_REQUIRED WORK_: In the listing, reproduce the lines from the one containing "Open Finn's Drive workspace avatar" through the one containing "click(513, 772)", inclusive, changing "prompt box" to "message field" and keeping everything else the same. Leave out the pictures.

_THE DATA_:
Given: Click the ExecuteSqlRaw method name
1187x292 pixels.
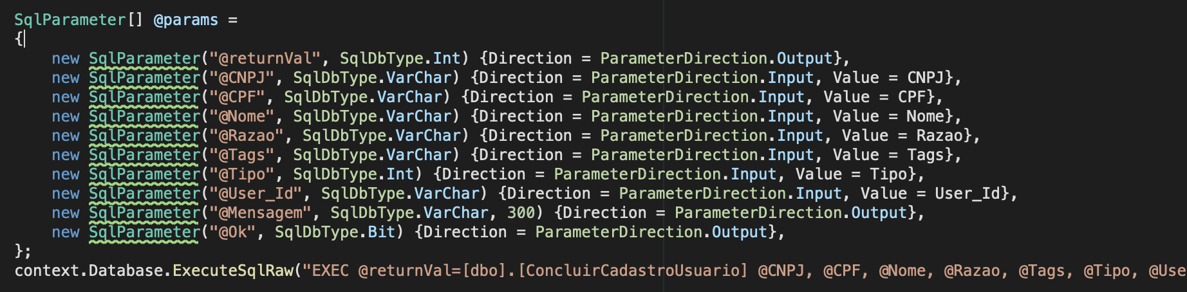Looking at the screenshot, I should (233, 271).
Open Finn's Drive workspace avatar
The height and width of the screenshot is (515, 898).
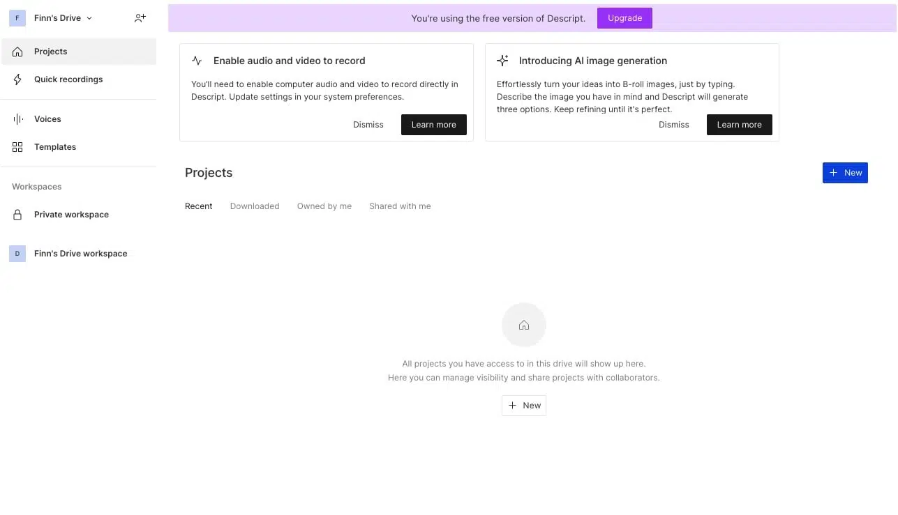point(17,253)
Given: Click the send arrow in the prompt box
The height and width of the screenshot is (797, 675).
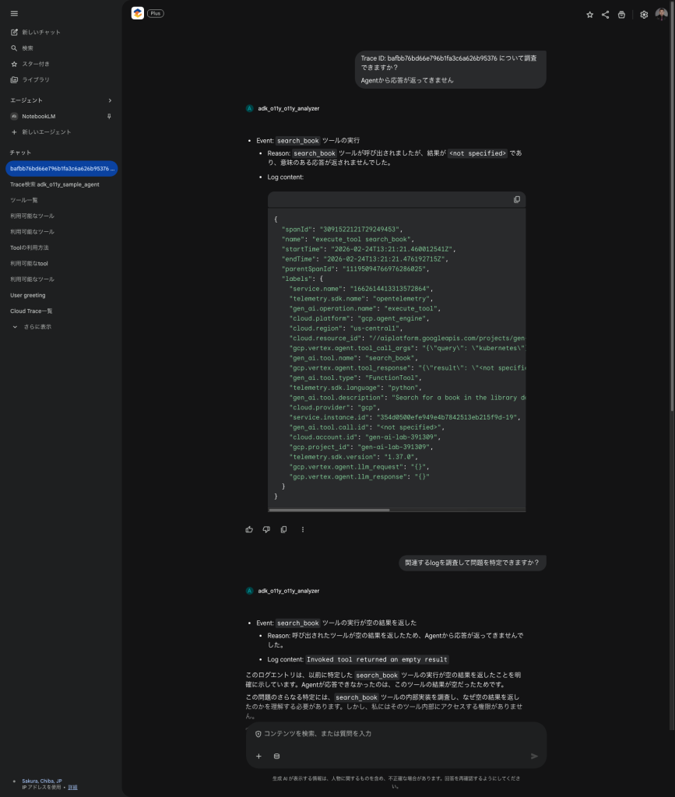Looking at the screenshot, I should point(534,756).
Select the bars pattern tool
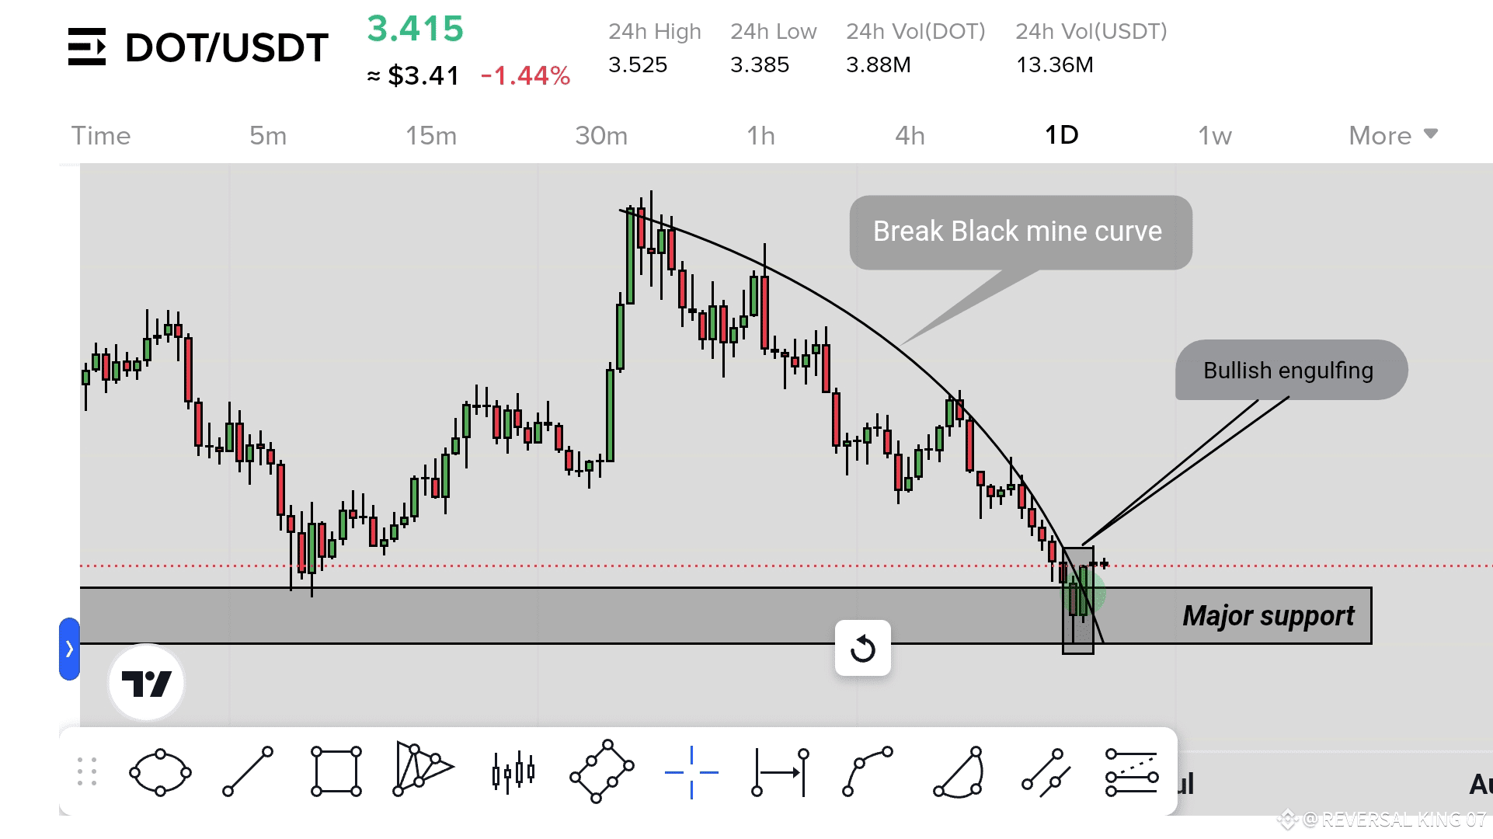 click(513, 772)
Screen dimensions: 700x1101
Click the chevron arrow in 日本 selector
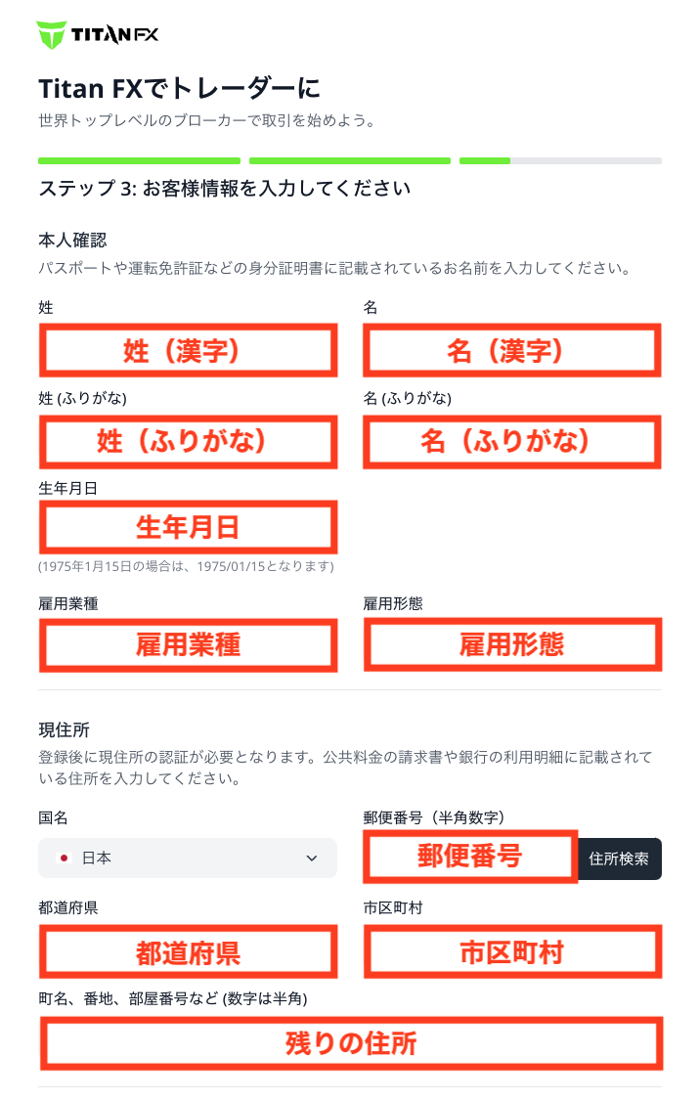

_SOLUTION TO THE EXERCISE_:
Open Finn's Drive workspace avatar
The height and width of the screenshot is (515, 898).
point(17,253)
Given: Click the send arrow in the message field
The height and width of the screenshot is (797, 675).
Looking at the screenshot, I should point(534,756).
Select the bars pattern tool
 click(513, 772)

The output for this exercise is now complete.